▶ [Extract to read]
## BEGIN

Build the generate() API from source

Pre-requisites
Clone the onnxruntime-genai repo
Download ONNX Runtime binaries
Build the generate() API
Install the library into your application

Pre-requisites

cmake
.NET6 (if building C#)

Clone the onnxruntime-genai repo

git clone https://github.com/microsoft/onnxruntime-genai
cd onnxruntime-genai

Download ONNX Runtime binaries

By default, the onnxruntime-genai build expects to find the ONNX Runtime include and binaries in a folder called ort in the root directory of onnxruntime-genai. You can put the ONNX Runtime files in a different location and specify this location to the onnxruntime-genai build via the --ort_home command line argument.

These instructions assume you are in the onnxruntime-genai folder.

Windows

These instruction use win-x64. Replace this if you are using a different architecture.

curl -L https://github.com/microsoft/onnxruntime/releases/download/v1.19.2/onnxruntime-win-x64-1.19.2.zip -o onnxruntime-win-x64-1.19.2.zip
tar xvf onnxruntime-win-x64-1.19.2.zip
move onnxruntime-win-x64-1.19.2 ort 

Linux and Mac

These instruction use linux-x64-gpu. Replace this if you are using a different architecture.

curl -L https://github.com/microsoft/onnxruntime/releases/download/v1.19.2/onnxruntime-linux-x64-gpu-1.19.2.tgz -o onnxruntime-linux-x64-gpu-1.19.2.tgz
tar xvzf onnxruntime-linux-x64-gpu-1.19.2.tgz
mv onnxruntime-linux-x64-gpu-1.19.2 ort 

Android

If you do not already have an ort folder, create one.

## END

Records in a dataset
## BEGIN

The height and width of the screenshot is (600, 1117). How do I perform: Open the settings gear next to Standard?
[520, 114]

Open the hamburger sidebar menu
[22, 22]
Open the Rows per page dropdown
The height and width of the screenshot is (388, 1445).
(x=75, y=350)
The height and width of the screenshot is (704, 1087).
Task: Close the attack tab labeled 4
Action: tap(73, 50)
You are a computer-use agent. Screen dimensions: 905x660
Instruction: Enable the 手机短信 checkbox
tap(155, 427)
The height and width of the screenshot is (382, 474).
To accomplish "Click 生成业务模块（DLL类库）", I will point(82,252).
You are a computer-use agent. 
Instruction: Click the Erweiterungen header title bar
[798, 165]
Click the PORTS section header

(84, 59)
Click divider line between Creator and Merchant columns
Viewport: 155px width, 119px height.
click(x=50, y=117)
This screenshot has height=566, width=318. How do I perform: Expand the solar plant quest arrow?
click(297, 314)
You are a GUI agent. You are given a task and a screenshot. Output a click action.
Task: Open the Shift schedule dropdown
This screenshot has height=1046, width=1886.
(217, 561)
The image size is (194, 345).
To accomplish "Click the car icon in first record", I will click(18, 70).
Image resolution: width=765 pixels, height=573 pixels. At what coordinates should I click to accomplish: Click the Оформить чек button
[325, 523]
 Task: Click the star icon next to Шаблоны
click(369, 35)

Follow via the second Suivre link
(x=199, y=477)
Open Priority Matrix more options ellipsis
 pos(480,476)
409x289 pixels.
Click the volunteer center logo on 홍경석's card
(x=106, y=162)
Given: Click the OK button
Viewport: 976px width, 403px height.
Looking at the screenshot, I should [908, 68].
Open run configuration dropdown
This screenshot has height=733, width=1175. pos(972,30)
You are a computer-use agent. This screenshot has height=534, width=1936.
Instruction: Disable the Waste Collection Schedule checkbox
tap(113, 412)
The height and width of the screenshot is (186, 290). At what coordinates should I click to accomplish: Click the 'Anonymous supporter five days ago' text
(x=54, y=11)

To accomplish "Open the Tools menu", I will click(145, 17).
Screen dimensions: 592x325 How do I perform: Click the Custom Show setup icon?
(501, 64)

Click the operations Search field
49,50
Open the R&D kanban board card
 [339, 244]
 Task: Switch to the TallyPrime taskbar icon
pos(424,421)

## END

▶ [Written instruction A]
Replace "binaries" with "libraries" in the build instructions, writing out the passage starting at "git clone https://github.com/microsoft/onnxruntime-genai" and ending at "win-x64. Replace this if you are using a different architecture." with that change.
▶ [Written instruction B]
Please repeat, word for word, the rows starting at the line that contains "You are a computer-use agent. Screen" and ending at the line that contains "click(x=50, y=117)".

▶ [Result A]
git clone https://github.com/microsoft/onnxruntime-genai
cd onnxruntime-genai

Download ONNX Runtime libraries

By default, the onnxruntime-genai build expects to find the ONNX Runtime include and libraries in a folder called ort in the root directory of onnxruntime-genai. You can put the ONNX Runtime files in a different location and specify this location to the onnxruntime-genai build via the --ort_home command line argument.

These instructions assume you are in the onnxruntime-genai folder.

Windows

These instruction use win-x64. Replace this if you are using a different architecture.

▶ [Result B]
You are a computer-use agent. Screen dimensions: 905x660
Instruction: Enable the 手机短信 checkbox
tap(155, 427)
The height and width of the screenshot is (382, 474).
To accomplish "Click 生成业务模块（DLL类库）", I will point(82,252).
You are a computer-use agent. 
Instruction: Click the Erweiterungen header title bar
[798, 165]
Click the PORTS section header

(84, 59)
Click divider line between Creator and Merchant columns
Viewport: 155px width, 119px height.
click(x=50, y=117)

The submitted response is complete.